• Dataset content:
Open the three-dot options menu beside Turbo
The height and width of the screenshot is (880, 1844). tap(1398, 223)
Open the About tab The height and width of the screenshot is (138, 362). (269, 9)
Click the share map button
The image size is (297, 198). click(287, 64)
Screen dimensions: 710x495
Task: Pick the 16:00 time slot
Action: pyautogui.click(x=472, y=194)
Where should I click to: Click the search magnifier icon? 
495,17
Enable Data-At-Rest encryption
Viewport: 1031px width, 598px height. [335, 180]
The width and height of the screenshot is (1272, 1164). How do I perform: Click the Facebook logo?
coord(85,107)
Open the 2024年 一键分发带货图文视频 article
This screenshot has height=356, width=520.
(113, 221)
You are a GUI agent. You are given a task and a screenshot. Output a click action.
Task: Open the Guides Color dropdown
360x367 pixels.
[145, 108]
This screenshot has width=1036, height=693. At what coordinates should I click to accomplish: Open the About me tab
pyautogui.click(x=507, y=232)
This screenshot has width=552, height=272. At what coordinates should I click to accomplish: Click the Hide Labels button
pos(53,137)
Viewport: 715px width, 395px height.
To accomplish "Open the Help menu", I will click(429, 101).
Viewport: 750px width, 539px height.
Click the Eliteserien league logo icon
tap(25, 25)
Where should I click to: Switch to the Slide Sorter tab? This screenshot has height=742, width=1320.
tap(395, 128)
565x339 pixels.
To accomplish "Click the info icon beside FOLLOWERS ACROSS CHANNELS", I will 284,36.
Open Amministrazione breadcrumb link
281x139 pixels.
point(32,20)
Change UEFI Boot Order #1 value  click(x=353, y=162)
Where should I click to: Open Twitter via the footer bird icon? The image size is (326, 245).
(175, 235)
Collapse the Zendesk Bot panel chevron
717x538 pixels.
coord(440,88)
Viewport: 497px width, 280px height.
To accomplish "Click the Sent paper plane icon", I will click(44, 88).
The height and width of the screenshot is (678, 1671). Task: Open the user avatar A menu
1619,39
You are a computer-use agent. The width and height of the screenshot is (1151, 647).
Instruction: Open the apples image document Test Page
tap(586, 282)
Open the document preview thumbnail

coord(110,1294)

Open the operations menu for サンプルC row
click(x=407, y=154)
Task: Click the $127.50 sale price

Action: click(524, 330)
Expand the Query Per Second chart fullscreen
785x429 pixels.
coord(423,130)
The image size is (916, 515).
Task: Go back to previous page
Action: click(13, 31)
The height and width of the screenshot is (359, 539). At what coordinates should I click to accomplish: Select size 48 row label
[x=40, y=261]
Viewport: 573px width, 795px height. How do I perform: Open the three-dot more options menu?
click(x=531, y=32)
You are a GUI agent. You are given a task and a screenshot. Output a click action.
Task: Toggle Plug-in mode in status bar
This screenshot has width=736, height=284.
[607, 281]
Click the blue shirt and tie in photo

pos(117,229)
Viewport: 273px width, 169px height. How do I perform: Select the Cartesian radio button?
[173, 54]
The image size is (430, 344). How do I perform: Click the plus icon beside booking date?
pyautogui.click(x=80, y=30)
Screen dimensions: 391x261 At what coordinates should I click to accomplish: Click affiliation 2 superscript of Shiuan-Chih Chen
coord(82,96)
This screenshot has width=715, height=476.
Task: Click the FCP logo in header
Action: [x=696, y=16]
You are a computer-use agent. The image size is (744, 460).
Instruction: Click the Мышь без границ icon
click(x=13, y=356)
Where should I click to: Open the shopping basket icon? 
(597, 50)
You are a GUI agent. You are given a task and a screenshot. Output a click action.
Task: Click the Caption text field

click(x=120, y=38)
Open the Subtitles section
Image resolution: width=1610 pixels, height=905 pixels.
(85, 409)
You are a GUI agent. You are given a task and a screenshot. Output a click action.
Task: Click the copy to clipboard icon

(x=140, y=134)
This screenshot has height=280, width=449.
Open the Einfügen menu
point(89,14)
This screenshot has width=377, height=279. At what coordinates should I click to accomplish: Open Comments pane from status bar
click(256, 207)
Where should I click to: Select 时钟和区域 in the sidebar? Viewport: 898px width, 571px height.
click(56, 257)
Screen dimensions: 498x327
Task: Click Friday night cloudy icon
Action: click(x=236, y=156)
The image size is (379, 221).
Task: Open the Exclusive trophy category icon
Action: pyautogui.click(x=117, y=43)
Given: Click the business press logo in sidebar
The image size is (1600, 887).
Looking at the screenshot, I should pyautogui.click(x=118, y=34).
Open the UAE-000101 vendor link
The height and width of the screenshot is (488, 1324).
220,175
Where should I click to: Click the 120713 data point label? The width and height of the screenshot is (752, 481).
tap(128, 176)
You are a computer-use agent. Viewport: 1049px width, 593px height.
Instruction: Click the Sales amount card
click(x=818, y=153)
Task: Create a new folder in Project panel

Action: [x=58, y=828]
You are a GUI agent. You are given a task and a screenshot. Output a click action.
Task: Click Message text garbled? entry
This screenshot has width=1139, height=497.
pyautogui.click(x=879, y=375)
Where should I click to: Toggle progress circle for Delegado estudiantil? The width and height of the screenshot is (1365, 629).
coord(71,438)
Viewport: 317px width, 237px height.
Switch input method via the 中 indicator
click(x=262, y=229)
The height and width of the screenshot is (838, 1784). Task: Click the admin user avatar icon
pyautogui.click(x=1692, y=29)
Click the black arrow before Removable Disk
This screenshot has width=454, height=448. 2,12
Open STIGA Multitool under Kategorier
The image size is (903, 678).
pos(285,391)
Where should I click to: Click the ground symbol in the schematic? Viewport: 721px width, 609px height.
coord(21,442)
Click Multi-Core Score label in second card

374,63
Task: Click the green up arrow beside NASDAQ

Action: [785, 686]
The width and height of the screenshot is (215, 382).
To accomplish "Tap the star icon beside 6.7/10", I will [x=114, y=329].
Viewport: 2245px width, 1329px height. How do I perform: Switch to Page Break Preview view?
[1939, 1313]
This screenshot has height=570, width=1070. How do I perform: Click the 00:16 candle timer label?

• Work instructions: Repeat the listing lines starting at the one containing "You are a computer-use agent. The image" and ending at the one containing "(x=140, y=134)", both included, swapping "shopping basket" for "shopping cart" and changing nothing else.

• Response to this task:
You are a computer-use agent. The image size is (744, 460).
Instruction: Click the Мышь без границ icon
click(x=13, y=356)
Where should I click to: Open the shopping cart icon? 
(597, 50)
You are a GUI agent. You are given a task and a screenshot. Output a click action.
Task: Click the Caption text field

click(x=120, y=38)
Open the Subtitles section
Image resolution: width=1610 pixels, height=905 pixels.
(85, 409)
You are a GUI agent. You are given a task and a screenshot. Output a click action.
Task: Click the copy to clipboard icon

(x=140, y=134)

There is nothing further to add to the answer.